After working at Waseda University in Japan for exactly 10 years, I was granted a one-year sabbatical in 2014 to concentrate on my corpus linguistics research. As my first choice of destination was Lancaster University, I was overjoyed to hear from Tony McEnery that the Centre for Corpus Approaches to Social Science (CASS) would be able to offer me office space and access to some of the best corpus resources in the world. I have now been at CASS for two months and thought this would be a good time to report on my experience here to date.

Since arriving at CASS, I have been working on several projects. My main project here is the development of a new database architecture that will allow AntConc, my freeware corpus analysis toolkit, to process very large corpora in a fast and resource-light way. The strong connection between the applied linguistics and computer science at Lancaster has allowed me to work closely with some excellent computer science faculty and graduate students, including Paul Rayson, John Mariani, Stephen Wattam, and John Vidler. We just presented our first results at LREC 2014 in Reykjavik.
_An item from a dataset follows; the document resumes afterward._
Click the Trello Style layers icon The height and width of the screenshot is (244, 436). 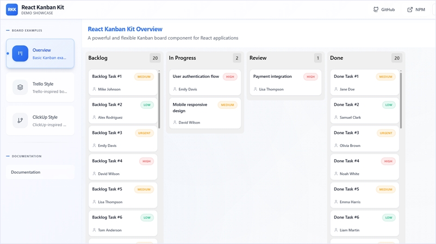(x=20, y=87)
I’ve also been working closely with the CASS members, including Amanda Potts and Robbie Love, to develop a set of ‘mini’ corpus tools to help with the collection, cleaning, and processing of corpora. I have now released VariAnt, which is a tool that finds spelling variants in a corpus, and SarAnt, which allows multiple search-and-replace functions to be carried out in a corpus as a batch process. I am also just about to release TagAnt, which will finally give corpus linguists a simple and intuitive interface to popular freeware Part-Of-Speech (POS) tagging tools such TreeTagger. I am hoping to develop more of these tools to help the corpus linguists in CASS and around the world to help with the complex and time-consuming tasks that they have to perform each day.
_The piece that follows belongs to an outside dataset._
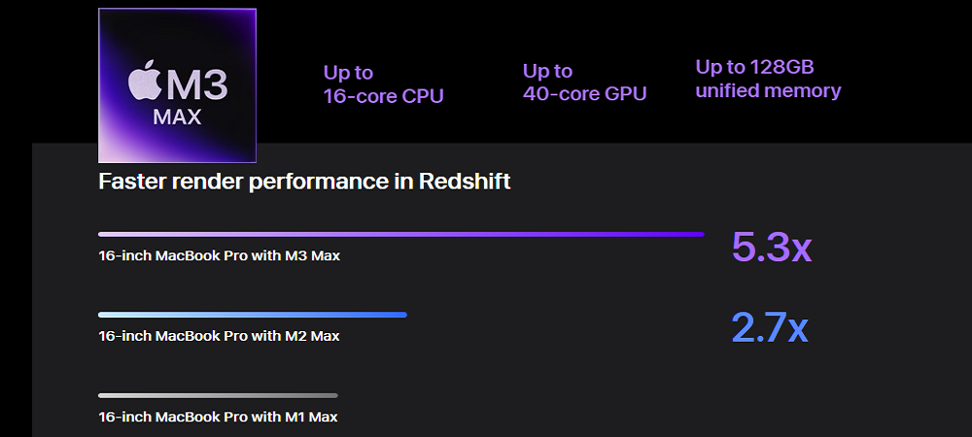972x437 pixels.
Task: Click the '40-core GPU' line
Action: pos(584,93)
I always expected that I would enjoy the time at Lancaster, but did not anticipate that I would enjoy it as much as I am. Lancaster University has a great campus, the research facilities are some of the best in the world, the CASS members have treated me like family since the day I arrived, and even the weather has been kind to me, with sunny days throughout April and May. I look forward to writing more about my projects here at CASS.